Cette application est open source, afin que n'importe qui puisse s'en saisir pour développer sa propre version. Elle est également interopérable avec d'autres protocoles en cours de création, comme le PEPP-PT (Pan-european privacy preserving proximity tracing) en cours de développement à l'échelle européenne. Elle sera aussi compatible avec le protocole commun que préparent Apple et Google pour faciliter la communication entre leurs appareils.  "Cela n'aurait aucun sens que chaque application ne fonctionne que dans un seul pays, en particulier dans l'Union européenne", note Micha Benoliel. Les gouvernements pourront donc utiliser des briques technologiques de cette appli pour rendre les leurs compatibles avec d'autres protocoles, de sorte que tous les systèmes se parlent entre eux. "Nous sommes d'ailleurs en contact avec le gouvernement français pour voir s'il peut participer au développement du code informatique, l'utiliser ou y ajouter des fonctionnalités", précise l'entrepreneur.

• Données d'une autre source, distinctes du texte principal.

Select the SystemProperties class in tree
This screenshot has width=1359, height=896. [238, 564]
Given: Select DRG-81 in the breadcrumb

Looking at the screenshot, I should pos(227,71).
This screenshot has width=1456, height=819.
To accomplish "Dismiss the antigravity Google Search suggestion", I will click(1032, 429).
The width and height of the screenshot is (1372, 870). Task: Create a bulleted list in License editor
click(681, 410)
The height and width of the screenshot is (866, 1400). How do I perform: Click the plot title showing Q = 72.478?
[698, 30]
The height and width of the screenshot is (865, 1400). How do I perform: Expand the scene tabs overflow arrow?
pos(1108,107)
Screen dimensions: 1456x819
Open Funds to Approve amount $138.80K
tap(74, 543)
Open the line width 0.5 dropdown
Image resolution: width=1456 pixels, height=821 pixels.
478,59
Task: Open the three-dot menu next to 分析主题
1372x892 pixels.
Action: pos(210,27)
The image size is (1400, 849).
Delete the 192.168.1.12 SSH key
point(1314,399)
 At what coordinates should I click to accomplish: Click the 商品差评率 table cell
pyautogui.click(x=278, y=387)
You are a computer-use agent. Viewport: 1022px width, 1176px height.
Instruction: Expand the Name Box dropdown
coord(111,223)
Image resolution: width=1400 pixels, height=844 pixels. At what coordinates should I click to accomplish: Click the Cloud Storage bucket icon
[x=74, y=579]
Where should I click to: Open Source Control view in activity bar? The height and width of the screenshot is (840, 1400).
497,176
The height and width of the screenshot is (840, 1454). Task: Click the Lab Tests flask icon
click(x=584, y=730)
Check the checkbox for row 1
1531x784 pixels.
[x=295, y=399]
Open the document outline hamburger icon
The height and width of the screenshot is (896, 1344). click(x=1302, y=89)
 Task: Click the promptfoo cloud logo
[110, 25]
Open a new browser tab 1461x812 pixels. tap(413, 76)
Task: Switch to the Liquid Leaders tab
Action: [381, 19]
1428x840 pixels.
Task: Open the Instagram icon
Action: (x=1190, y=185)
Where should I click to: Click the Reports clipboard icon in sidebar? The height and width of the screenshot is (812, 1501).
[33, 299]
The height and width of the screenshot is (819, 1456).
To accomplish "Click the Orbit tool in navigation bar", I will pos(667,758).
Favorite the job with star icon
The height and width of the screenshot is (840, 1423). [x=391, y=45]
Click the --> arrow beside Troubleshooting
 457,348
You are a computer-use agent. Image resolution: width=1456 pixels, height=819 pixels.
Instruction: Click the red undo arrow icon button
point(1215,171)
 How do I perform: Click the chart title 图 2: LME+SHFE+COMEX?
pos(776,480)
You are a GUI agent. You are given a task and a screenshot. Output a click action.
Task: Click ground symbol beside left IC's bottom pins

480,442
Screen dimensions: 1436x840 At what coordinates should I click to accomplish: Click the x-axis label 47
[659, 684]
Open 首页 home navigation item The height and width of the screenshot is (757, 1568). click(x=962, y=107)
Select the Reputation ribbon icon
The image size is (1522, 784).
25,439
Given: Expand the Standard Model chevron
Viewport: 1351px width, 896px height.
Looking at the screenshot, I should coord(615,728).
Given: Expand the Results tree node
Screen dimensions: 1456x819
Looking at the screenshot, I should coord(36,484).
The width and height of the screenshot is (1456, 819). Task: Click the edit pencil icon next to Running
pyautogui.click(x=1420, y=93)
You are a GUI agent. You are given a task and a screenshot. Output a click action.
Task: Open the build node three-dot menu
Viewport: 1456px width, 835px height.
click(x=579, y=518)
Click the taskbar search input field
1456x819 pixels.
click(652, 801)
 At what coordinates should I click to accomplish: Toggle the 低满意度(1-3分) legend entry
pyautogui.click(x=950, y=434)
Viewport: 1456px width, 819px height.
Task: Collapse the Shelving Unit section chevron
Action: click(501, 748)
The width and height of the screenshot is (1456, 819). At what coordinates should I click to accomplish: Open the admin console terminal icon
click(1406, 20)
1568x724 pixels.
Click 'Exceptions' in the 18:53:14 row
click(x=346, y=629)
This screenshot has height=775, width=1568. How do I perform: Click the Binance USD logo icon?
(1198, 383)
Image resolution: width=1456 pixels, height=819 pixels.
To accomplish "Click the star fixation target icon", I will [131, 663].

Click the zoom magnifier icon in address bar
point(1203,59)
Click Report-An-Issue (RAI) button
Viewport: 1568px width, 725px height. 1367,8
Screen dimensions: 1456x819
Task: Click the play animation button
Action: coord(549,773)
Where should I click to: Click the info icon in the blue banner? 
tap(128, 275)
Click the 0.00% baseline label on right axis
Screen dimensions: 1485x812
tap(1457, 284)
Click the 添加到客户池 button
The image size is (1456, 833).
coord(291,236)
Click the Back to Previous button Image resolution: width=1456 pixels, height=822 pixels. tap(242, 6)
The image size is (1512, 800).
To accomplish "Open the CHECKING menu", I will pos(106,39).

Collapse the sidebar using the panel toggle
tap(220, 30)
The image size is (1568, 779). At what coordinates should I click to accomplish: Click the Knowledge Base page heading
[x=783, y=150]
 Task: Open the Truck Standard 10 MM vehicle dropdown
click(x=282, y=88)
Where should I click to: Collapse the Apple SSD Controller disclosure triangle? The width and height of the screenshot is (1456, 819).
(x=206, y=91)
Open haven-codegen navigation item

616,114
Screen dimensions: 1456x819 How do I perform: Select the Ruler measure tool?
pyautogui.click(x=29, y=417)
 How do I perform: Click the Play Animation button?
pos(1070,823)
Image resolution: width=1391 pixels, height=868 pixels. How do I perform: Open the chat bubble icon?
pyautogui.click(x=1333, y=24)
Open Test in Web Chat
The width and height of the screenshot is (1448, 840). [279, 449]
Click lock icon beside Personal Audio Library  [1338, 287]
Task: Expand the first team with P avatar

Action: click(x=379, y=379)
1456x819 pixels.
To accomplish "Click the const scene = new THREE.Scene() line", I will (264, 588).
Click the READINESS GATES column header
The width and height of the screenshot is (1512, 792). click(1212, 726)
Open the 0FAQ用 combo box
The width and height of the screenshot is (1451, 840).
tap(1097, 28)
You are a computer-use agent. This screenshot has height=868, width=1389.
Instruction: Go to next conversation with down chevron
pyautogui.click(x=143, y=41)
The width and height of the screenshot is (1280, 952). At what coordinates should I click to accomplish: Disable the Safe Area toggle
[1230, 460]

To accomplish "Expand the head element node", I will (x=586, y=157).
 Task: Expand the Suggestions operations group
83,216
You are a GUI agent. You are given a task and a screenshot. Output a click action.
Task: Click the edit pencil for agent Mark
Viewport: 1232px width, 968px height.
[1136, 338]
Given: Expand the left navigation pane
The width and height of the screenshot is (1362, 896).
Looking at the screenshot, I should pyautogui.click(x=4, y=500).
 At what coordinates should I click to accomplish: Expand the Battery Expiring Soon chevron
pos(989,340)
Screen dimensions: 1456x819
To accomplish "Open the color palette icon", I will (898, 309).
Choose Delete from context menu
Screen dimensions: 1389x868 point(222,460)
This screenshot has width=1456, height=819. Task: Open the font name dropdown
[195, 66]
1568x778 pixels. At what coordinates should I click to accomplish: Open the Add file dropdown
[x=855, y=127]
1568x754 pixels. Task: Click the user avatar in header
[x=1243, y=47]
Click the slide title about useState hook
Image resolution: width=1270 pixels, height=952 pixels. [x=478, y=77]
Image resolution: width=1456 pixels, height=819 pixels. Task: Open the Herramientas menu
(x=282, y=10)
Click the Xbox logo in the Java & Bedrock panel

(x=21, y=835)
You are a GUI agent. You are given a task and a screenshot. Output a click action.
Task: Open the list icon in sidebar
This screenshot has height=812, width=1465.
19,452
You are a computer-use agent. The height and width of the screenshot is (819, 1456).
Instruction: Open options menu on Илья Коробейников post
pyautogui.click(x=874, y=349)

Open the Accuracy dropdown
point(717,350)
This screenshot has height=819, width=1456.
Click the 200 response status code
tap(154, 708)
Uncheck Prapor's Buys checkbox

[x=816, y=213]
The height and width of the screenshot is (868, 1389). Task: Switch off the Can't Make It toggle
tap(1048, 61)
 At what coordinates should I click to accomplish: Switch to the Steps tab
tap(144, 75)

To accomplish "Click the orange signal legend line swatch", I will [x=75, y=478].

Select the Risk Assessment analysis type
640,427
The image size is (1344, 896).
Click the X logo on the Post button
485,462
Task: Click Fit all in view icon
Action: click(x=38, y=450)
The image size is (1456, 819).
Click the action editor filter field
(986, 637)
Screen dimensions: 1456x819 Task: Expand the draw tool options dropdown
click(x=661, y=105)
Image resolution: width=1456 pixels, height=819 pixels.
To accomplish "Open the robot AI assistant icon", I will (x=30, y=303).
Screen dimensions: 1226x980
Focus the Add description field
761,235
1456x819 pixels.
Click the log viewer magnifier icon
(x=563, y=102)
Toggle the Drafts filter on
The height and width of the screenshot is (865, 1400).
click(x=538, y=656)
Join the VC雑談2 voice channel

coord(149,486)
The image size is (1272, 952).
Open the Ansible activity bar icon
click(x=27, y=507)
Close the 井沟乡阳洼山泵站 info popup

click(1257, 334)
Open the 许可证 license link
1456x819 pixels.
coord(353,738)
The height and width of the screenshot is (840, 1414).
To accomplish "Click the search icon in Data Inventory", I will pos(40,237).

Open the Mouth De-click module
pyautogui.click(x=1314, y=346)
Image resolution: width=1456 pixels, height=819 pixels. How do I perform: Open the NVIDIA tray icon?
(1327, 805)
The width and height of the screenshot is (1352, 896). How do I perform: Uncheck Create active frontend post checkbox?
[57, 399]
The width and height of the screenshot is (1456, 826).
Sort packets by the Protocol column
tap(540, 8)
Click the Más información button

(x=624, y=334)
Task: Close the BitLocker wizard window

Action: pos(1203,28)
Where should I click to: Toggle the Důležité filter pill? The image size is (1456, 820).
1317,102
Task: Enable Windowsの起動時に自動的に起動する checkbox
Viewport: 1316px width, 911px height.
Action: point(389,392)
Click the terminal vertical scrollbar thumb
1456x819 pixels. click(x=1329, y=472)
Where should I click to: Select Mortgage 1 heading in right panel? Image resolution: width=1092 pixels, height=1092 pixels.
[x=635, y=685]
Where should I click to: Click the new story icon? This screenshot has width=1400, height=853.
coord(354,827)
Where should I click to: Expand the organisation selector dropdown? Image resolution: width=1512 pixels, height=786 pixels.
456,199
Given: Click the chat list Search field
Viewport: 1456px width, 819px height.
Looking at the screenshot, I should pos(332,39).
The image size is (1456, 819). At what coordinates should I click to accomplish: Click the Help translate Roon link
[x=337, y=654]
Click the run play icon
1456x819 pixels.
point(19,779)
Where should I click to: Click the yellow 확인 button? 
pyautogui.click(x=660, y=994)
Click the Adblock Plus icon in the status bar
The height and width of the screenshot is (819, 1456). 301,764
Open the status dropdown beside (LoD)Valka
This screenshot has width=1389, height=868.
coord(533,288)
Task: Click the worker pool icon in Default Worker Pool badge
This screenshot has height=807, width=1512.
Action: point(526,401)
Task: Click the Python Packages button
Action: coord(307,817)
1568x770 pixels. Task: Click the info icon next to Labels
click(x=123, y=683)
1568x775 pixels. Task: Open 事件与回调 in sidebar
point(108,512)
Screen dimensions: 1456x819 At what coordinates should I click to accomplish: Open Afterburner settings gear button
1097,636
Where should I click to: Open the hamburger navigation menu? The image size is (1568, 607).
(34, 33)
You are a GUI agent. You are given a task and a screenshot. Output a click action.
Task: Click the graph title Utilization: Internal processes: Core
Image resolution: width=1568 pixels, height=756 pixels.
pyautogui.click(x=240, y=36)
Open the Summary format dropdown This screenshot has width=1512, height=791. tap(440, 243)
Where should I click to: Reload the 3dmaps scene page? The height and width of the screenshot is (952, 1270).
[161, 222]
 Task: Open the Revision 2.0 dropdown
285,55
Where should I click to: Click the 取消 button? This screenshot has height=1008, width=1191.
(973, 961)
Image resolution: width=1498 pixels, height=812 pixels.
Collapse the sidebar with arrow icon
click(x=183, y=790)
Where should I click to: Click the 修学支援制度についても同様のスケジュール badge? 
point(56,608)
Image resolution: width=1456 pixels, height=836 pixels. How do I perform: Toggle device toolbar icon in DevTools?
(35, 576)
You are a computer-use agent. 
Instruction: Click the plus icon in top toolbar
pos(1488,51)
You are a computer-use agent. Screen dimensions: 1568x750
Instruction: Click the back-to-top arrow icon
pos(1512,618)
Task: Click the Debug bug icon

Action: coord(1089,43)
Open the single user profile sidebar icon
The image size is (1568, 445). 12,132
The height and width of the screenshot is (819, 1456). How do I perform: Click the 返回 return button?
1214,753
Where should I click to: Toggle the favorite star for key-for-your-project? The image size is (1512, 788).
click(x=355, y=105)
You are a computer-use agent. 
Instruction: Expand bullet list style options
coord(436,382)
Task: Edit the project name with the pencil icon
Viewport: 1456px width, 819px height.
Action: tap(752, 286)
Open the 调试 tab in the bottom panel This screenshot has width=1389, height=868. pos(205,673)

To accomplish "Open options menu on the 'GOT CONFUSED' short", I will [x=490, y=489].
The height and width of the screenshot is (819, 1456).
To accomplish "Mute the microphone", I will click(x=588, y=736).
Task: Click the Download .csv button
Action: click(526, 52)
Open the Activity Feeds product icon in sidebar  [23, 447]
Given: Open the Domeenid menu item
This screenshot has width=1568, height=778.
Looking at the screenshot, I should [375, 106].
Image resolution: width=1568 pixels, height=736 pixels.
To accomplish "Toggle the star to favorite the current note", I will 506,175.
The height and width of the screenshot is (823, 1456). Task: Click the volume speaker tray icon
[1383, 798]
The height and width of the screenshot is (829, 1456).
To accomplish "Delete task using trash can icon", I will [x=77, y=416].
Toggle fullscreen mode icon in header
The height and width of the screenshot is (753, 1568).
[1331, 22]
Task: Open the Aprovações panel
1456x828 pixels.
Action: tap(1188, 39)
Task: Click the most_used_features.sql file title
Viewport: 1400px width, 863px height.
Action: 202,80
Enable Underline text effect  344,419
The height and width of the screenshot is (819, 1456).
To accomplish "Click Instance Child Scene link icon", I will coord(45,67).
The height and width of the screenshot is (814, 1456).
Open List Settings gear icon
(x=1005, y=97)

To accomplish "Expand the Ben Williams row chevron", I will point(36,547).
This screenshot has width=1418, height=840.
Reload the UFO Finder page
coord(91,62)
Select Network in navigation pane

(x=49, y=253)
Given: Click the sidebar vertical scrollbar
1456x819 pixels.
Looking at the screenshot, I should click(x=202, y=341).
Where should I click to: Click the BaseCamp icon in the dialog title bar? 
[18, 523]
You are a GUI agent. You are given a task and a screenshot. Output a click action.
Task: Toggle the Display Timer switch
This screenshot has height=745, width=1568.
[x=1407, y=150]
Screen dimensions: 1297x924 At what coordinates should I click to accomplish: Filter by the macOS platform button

Rappelons que l'efficacité de ces applications n'est pas encore démontrée. Il est par exemple difficile de savoir quelle masse critique il est nécessaire d'atteindre dans une population donnée pour dépeindre un tableau représentatif de la contagion. Singapour a déployé en mars l'application TraceTogether,  qui a inspiré de nombreux pays, ainsi que le développement de l'appli Coalition. Les autorités ont depuis reconnu qu'avec seulement 15% de la population utilisant actuellement le service, il était impossible de s'y fier et de remplacer le suivi traditionnel des contaminations. Si elles peuvent permettre d'alerter et de détecter certains cas rapidement, ces applications comportent aussi le risque de créer un faux sentiment de sécurité chez leurs utilisateurs.